Work item
Give the records again in full, exactly as they appear.

*** Data supplied ***

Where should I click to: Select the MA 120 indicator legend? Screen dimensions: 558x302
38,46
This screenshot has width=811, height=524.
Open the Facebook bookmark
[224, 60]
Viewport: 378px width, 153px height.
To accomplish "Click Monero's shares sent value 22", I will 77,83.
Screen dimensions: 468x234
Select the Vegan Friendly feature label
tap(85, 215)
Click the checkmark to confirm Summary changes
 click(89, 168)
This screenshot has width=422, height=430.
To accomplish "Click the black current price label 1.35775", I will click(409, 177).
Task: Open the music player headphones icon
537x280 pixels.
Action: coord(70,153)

*** End of Data supplied ***

Solution for this task
Where should I click to: Select the MA 120 indicator legend? Screen dimensions: 558x302
38,46
This screenshot has width=811, height=524.
Open the Facebook bookmark
[224, 60]
Viewport: 378px width, 153px height.
To accomplish "Click Monero's shares sent value 22", I will 77,83.
Screen dimensions: 468x234
Select the Vegan Friendly feature label
tap(85, 215)
Click the checkmark to confirm Summary changes
 click(89, 168)
This screenshot has width=422, height=430.
To accomplish "Click the black current price label 1.35775", I will click(409, 177).
Task: Open the music player headphones icon
537x280 pixels.
Action: coord(70,153)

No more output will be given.